The question is inescapable in librarians’ professional reading: will the rise of keyword searching spell the end of controlled vocabulary? A recent article in American Libraries coined the phrase “search fatigue” to describe the “feeling of frustration and dissatisfaction” that users suffer when they spend hours looking in databases for information that they know ought to be there, but that they cannot find.1 According to the author, Jeffrey Beall, “The chief cause of search fatigue is a reliance on keyword searching” as opposed to controlled vocabulary searching.2 In the same issue of American Libraries, ALA President Leslie Burger comments on Yahoo! Answers, a virtual reference service in which anyone can answer any question posed. As Burger notes, “There is no way to determine if [sic] the information is accurate, reliable, or authoritative, but people seem not to care. … These days, everyone can be an information expert.”3

Yet reference librarians are aware that patrons doing keyword searches in online catalogs do not find the best results. In fact, they frequently retrieve unhelpful result sets of zero, or they retrieve far too many results to be useful. Some of these patrons then consult librarians and are guided to subject terms and relevant materials. But others, surely, simply give up, concluding that the library catalog contains nothing relevant to their search. For academic librarians, patrons’ poor search skills are particularly worrisome because academic librarians are charged with developing students’ information literacy. According to the Association of College and Research Libraries’ (ACRL) information literacy standards, the “information literate student … selects controlled vocabulary specific to the discipline or information retrieval source.”4 In the case of the OPAC, this means that the information-literate student should be able to select appropriate subject terms. But anecdotal evidence from front-line reference librarians suggests that most students are unaware of the existence of subject terms, let alone capable of using them effectively. As librarians know, “the great advantage of metadata is that it compensates for all the weaknesses of keyword searching.”5 Therefore, teaching students about controlled vocabularies is an important job for academic libraries. Yet this kind of instruction is increasingly challenging in an environment in which keyword searching is so pervasive that “everyone can be an information expert”—or at least think that he or she is an expert.6

This study investigates patrons’ subject catalog searching behaviors at the University of Oklahoma Libraries. Two methods were used to gauge the success of subject searches: an analysis of the OPAC’s transaction logs and a series of observation interviews in which students were asked to perform a series of subject searches on the OPAC. The transaction log analysis enabled the authors to study a large number of subject searches and evaluate their success by asking questions such as:

  • How many subject searches yielded zero results?
  • How many subject searches yielded an unhelpfully large number of results?
  • How many subject searches used correct and complete subject terms?

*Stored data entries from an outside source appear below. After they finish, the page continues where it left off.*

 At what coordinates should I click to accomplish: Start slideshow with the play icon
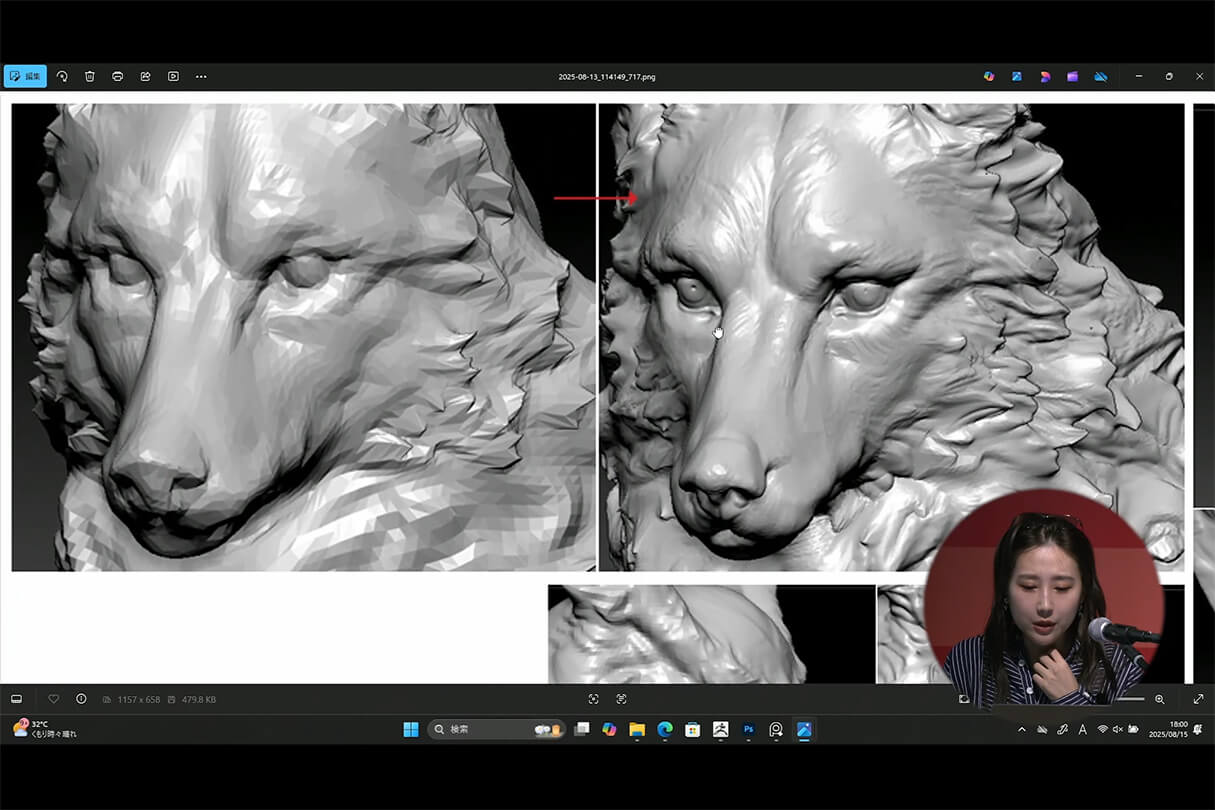coord(173,76)
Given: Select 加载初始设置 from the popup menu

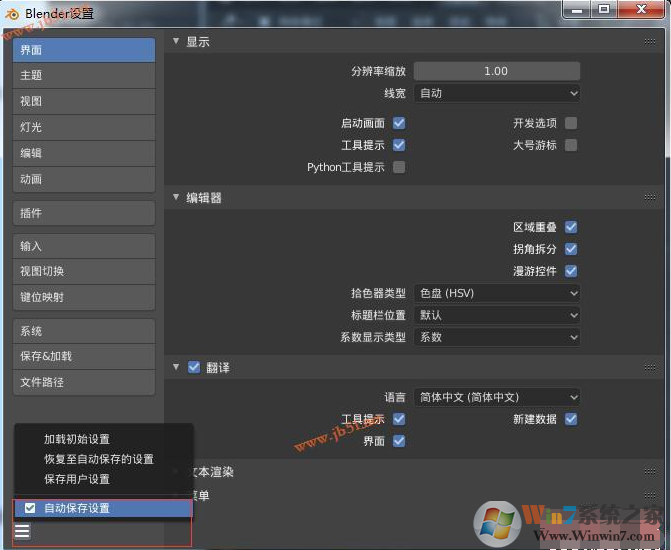Looking at the screenshot, I should pyautogui.click(x=77, y=439).
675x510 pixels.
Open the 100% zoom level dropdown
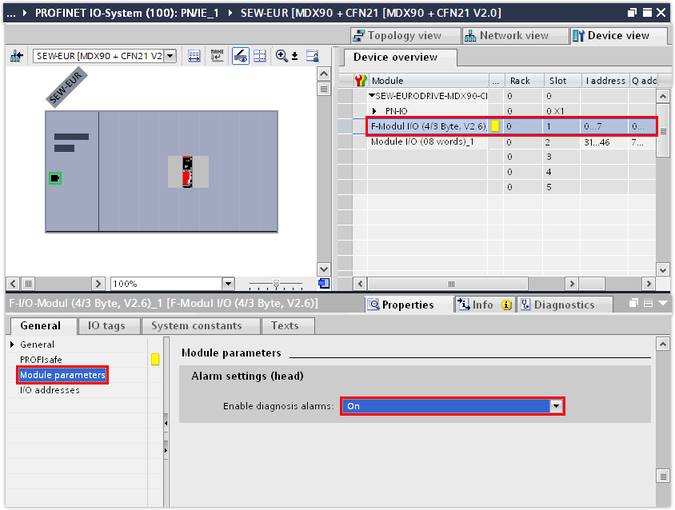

The observation interviews, on the other hand, allowed the authors to ask students qualitative questions about their searching, such as:

  • Are you satisfied with these results?
  • If not, how would you change your search strategy?
  • Would you use these results, or would you look elsewhere for the information you need?

By combining these two methods, the authors were able to gather information that would be impossible to obtain by using either method alone.

Literature Review

Keyword searching is on the rise, thanks to the popularity of resources such as Google, Yahoo!, and Wikipedia. “Keyword searching is extremely popular and is essentially beginning the process of replacing metadata-enabled searching, such as online catalogs.”7 Some librarians are even questioning whether it is cost-effective to do subject cataloging at all, given that most patrons do not seem to use subject searching. As early as 1995, the Association for Library Collections and Technical Services addressed this issue in a program titled “Crisis in Subject Cataloging and Retrieval.”8 During this program, Arlene Taylor identified several elements of the coming crisis, including “an administrative push to cut back or eliminate subject cataloging … [due to] the availability of keyword searching, which many people think is sufficient.”9 These elements of “crisis” have only intensified in the intervening thirteen years, during which the availability of keyword searching resources has increased exponentially due to the ubiquitousness of the Internet and its many freely available search tools.

It is well documented in the research literature that patrons “do not understand the complexities of bibliographic structures” and that “users are normally more successful in conducting known item [author or title] searches than subject searches.”10 Many studies have employed OPAC transaction log analysis to examine the “success” of users’ subject searches.11 Larson’s 1991 analysis shows a decline in the frequency of subject searching and a concomitant increase in known-item searching over the time period 1982–1988. More recently, Yu and Young also report a decline in the success of subject searching over the time period 2000–2002 and attribute this to the increasing prevalence of Web-based search engines and users’ expectations that OPACs will perform like Web-based search engines.12

Researchers apply various criteria to transaction log data to judge the success or failure of patrons’ subject searches. Although researchers generally agree that most searches retrieving zero results are unsuccessful, the upper limit varies tremendously. For Larson, a “successful” search retrieves between one and twenty records; for Hildreth, the upper limit is ninety, and for Yu and Young, the upper limit is one hundred.13 When success is defined in this “numeric” way, analysis of transaction logs is a simple way to determine the frequency of successful subject searching.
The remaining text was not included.